▸ Work required: Once the line holding "Given: Expand the" is found, output it and all remaining lines of the data exactly, with every picture left out.

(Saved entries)
--
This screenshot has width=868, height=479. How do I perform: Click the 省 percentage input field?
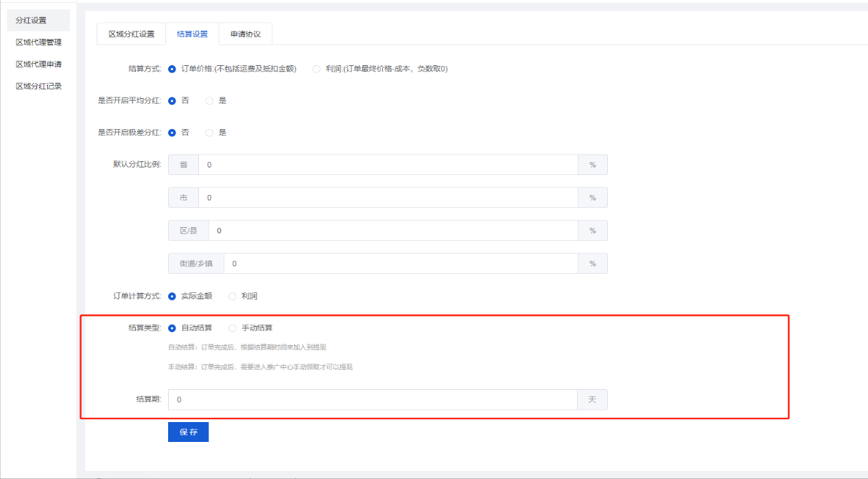coord(388,165)
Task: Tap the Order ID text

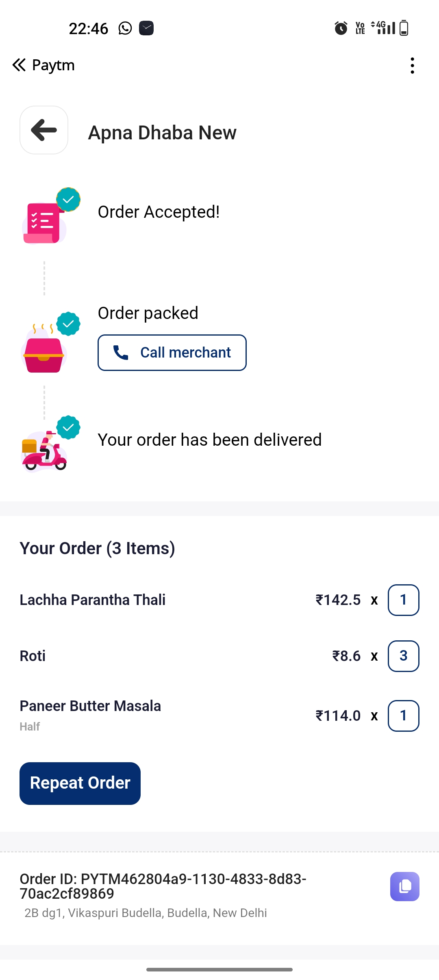Action: click(163, 886)
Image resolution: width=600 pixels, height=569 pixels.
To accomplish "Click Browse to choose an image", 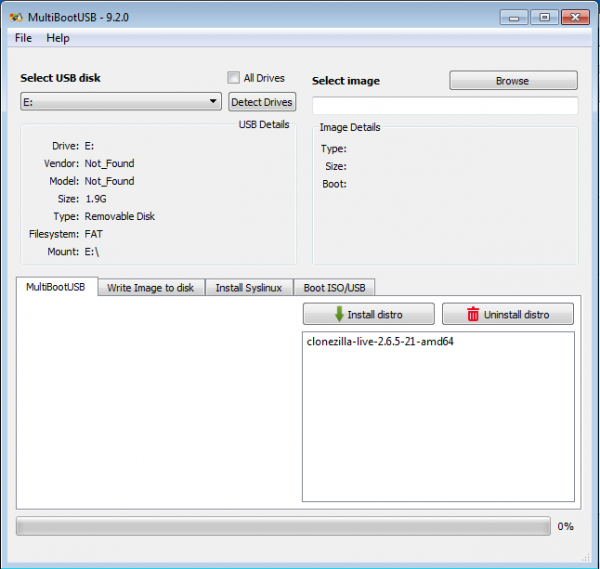I will [x=512, y=81].
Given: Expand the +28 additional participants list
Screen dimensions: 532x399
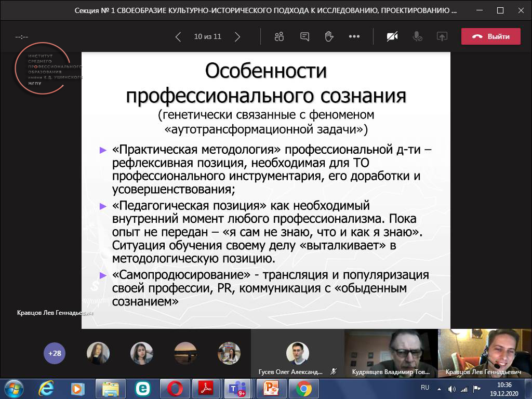Looking at the screenshot, I should [55, 353].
--
▸ Solution:
Given: Expand the +28 additional participants list
Screen dimensions: 532x399
Looking at the screenshot, I should [55, 353].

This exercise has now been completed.